The problem: Can you swap "red dot" for "red marker" in the part that opens with the line containing "Where should I" and closes with the line containing "[x=811, y=116]", giving back only those lines with nothing else changed and the pictures left out?

Materials provided:
########

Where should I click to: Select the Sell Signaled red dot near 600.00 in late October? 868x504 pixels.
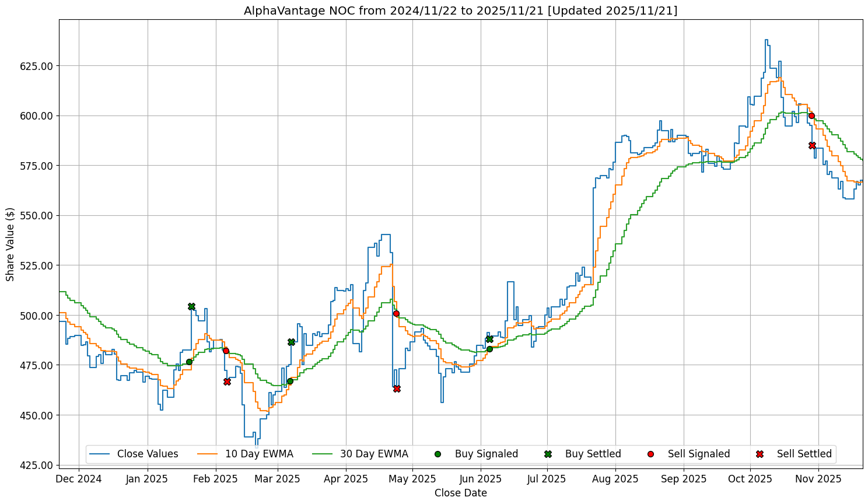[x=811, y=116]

########

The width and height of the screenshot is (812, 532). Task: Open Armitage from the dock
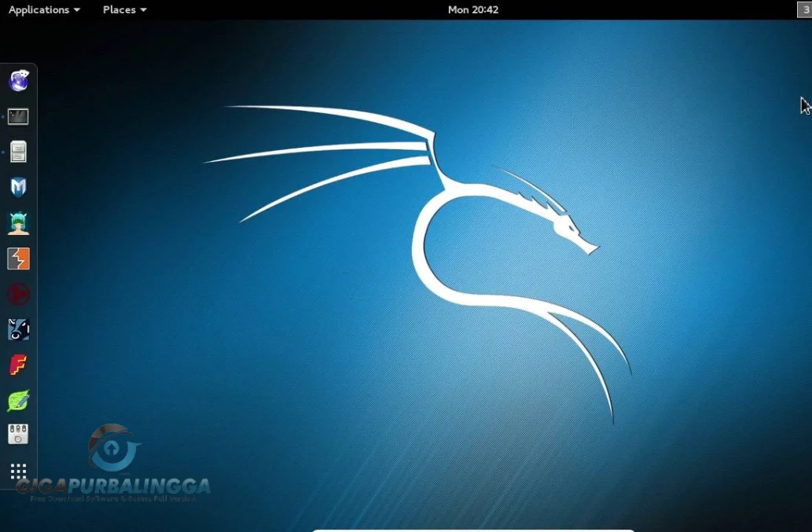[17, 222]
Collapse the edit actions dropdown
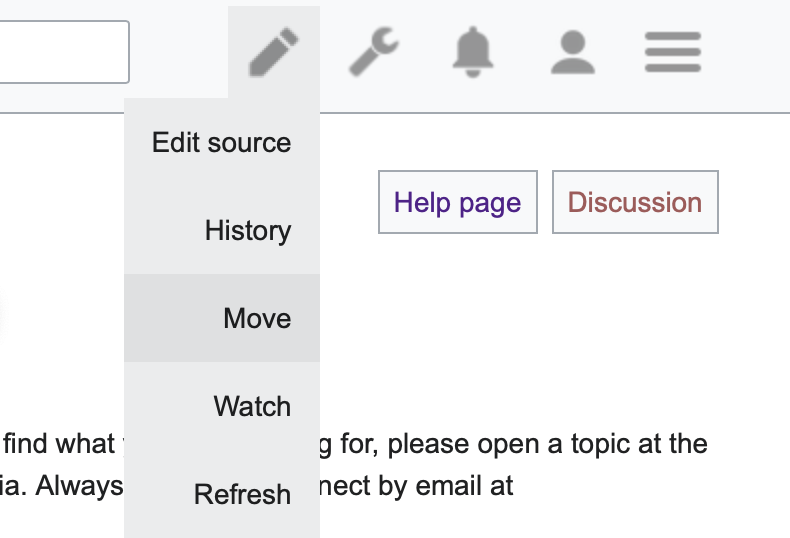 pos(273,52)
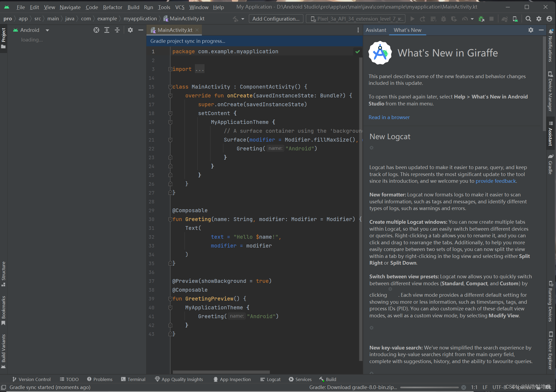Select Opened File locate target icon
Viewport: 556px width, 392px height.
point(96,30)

########

Answer for this exercise:
Where should I click to: Select the Sell Signaled red marker near 600.00 in late October? 868x504 pixels.
[x=811, y=116]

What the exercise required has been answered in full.